I loved reading this post by Seth Godin entitled “This is ours”…( http://sethgodin.typepad.com/seths_blog/2014/07/this-is-ours.html)
In my last post I commented on my learnings around the meaning and importance of resilience, and how, for us (and our children) to achieve this, we must recognise that we are all inter-related and interconnected – and that our actions will impact on others, and vice versa.
Seth makes a point in his post entitled “This is ours” related to what I was trying to say. Seth speaks of a well-dressed man he saw walking alongside a cycle path that turfed an empty water bottle into the surrounding woodlands. Seth asked the man in question to please ‘don’t do that’. The man meanwhile seemed taken aback at why Seth would be at all concerned about what he did with his empty water bottle! It’s not like the woodlands belonged to either of them!

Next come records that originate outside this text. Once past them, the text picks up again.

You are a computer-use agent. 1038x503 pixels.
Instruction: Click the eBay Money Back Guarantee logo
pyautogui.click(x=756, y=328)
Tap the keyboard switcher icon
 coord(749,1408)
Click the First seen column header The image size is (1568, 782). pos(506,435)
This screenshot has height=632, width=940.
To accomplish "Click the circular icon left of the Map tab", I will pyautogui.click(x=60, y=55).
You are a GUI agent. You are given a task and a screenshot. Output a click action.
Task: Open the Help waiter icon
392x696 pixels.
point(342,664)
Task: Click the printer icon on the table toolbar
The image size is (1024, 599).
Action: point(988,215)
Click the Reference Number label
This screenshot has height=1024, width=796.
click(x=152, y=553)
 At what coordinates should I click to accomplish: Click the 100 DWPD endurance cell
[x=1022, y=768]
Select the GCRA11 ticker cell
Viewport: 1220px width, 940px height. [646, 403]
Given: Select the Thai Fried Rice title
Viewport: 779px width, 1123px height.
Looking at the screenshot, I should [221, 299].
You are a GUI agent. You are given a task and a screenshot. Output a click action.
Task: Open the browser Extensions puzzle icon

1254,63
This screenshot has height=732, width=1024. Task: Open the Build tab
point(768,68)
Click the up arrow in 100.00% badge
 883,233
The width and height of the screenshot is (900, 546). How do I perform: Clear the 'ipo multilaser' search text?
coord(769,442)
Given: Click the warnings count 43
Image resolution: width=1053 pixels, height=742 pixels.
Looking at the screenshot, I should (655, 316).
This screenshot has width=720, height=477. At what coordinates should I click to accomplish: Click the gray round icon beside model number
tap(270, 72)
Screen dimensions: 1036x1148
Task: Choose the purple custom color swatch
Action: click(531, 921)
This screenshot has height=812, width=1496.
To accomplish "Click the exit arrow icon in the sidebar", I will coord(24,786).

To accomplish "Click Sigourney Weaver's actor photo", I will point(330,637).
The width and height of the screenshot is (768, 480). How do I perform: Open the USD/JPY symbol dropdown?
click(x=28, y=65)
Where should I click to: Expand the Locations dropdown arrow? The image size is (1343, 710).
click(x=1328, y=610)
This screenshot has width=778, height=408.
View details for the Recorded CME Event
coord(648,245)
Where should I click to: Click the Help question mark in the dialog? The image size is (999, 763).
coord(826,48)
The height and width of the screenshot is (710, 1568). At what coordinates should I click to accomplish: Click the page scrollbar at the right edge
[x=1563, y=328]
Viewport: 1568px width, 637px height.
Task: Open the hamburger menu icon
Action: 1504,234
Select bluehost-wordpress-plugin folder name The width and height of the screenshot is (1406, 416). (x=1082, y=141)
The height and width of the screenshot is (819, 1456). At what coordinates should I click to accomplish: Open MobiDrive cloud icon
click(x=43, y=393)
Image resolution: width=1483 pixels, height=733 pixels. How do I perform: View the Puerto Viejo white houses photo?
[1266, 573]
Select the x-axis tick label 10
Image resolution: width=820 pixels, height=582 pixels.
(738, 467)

Perhaps Seth is right when he says that in our “connection economy” where we increasingly share resources (not just natural – digital etc) – some people might begin to actually feel disconnected from the resources, that they belong to someone else, and therefore not treat those resources with care or respect, as they might if they felt the resource belonged to them.
For me – this links back in with the concept of interconnectedness and resilience. We do need to recognise that the resources we have available to us as a society are “ours” and that we must treat and use them with care – for our benefit, and the benefit of others. We also need to let people know that this is how we feel; that this is important to us.
Today I had to make a quick stop at a shop. After parking my car, I saw somebody park their car in a paraplegic-allocated bay and saunter away (apparently not suffering any difficulty).
I steamed for a bit, took a photo of his license plate, thought about what I was going to do with the picture – and noticed that the security guards were starting to look at me suspiciously – like I might be trying to steal the car! (my get-up as a Mom in a ‘mom mobile’ but just be a very good disguise for me getting up to no good:)).
I left, ran my errand and when I got back – noticed the car was still there. I then decided to give the person the benefit of the doubt (perhaps they had not seen the paraplegic marking) while alerting them to the fact that he had in fact parked in a paraplegic bay (left a polite note (very polite I promise:)) on his windscreen under the sharp scrutiny of the security guards).
I do think it is important to care, and to let people know (in a calm and respectful manner) that we care.
Off to Cambridge tomorrow! Wishing you all a fantastic weekend!